Tim and I were looking forward to the birth of our first child in July 2007. Jessie, however, had other plans and made a very unexpected entrance into the world on 2nd April at 25 (+6) weeks.
The three of us, our family and friends had a long journey ahead of us with many hurdles to overcome. Jessie weighed 1 lb 13 oz. She started life on ½ ml of expressed breast milk every hour. At two weeks old she underwent a heart operation to close a valve in her heart. She weighed less than 2 lbs but came through like the little fighter she was turning out to be!
She was continuing to grow, but the one area that didn't seem to be going according to plan was Jessie's lungs. We were told that we had to make a decision; Jessie needed to come off the ventilator before her already damaged lungs became worse. The steroids which were needed to help her were described as 'miracle drugs' but the downside was that they carried a high risk of Jessie developing cerebral palsy. At that point there was no decision to make; we would deal with the consequences if and when we needed to.
Twenty four hours after being given the steroids, Jessie had come off the ventilator. Over the next few weeks and months she continued to improve, with the odd set back, but on 17th July 2007 we were finally able to take our little girl home. She came home with chronic lung disease and had to be on home oxygen for five months, but it was far better than trekking to the hospital every day.
Our theory was that we had experienced the traumatic bit so the 'terrible twos' were going to be a breeze and she would be a wonderful teenager! Jessie is now a feisty three and a half year old diva who did 'terrible twos' spectacularly, so I'm not sure our 'teenager theory' is correct!
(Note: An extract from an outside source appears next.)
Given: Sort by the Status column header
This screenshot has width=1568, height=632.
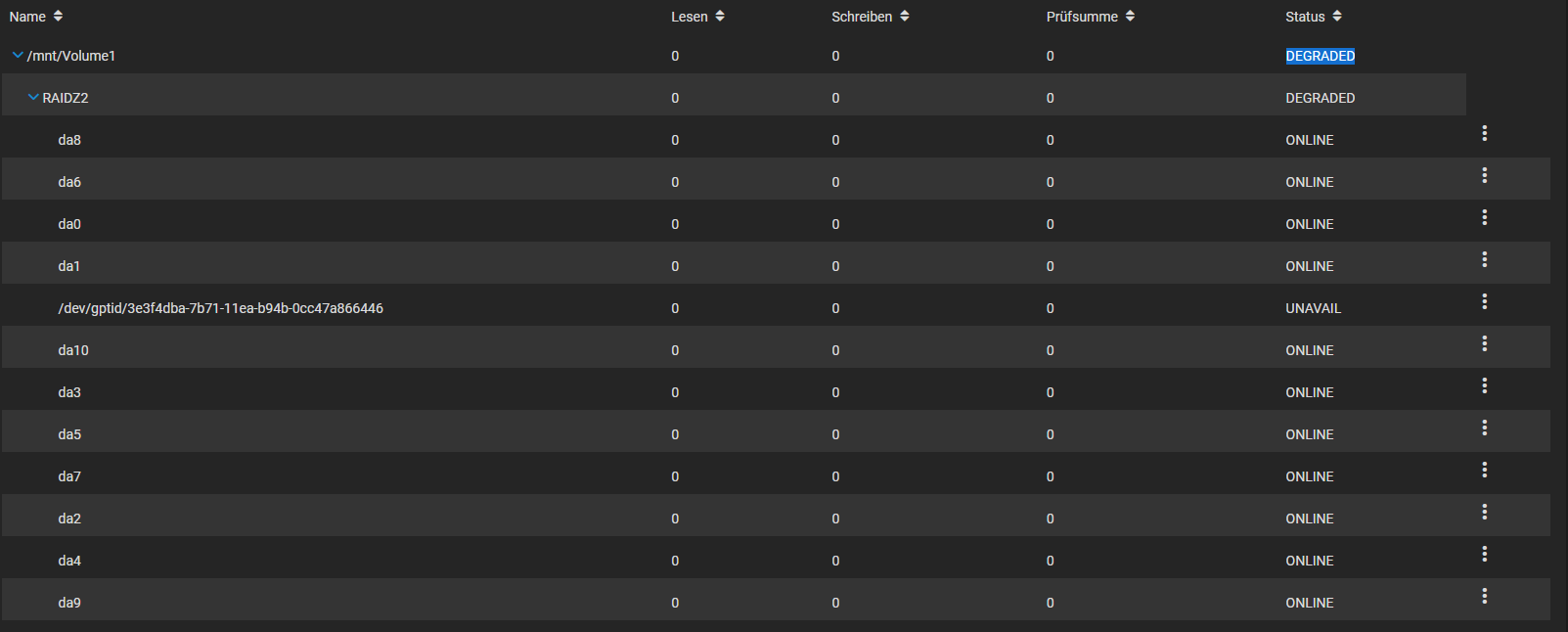Looking at the screenshot, I should pyautogui.click(x=1314, y=17).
She has developed normally in every way except with her mobility. She was delayed in her movement and has spastic diplegia; a form of cerebral palsy, in her legs. Jessie has had to wear insoles, pedro boots and a splint on her left leg to try to stretch and strengthen her muscles. We don't know if it was Jessie's variable oxygen to the brain when she was on the ventilator or the steroids that have caused her cerebral palsy but, after everything our little star has been through, it is a small price to pay.
Jessie, Tim and I have had support from many sources including all the neonatal staff at the Leicester Royal Infirmary and the Leicester General Hospital. Jessie's Nanna heard about Steps and Jessie has been attending Steps sessions for two years, enjoying the incredibly wide range of activities. The staff at Steps, with their enthusiastic and encouraging approach, have been instrumental in developing Jessie's movement, confidence and independence. They design a specific programme of learning for every child's individual needs and provide a supportive, friendly environment for us all.
We now have a further addition to our family in Holly who, thankfully, came on time. All the staff at Steps have welcomed Holly and made us feel part of the Steps family.
Thank you so much to you all for supporting us so brilliantly through Jessie's journey.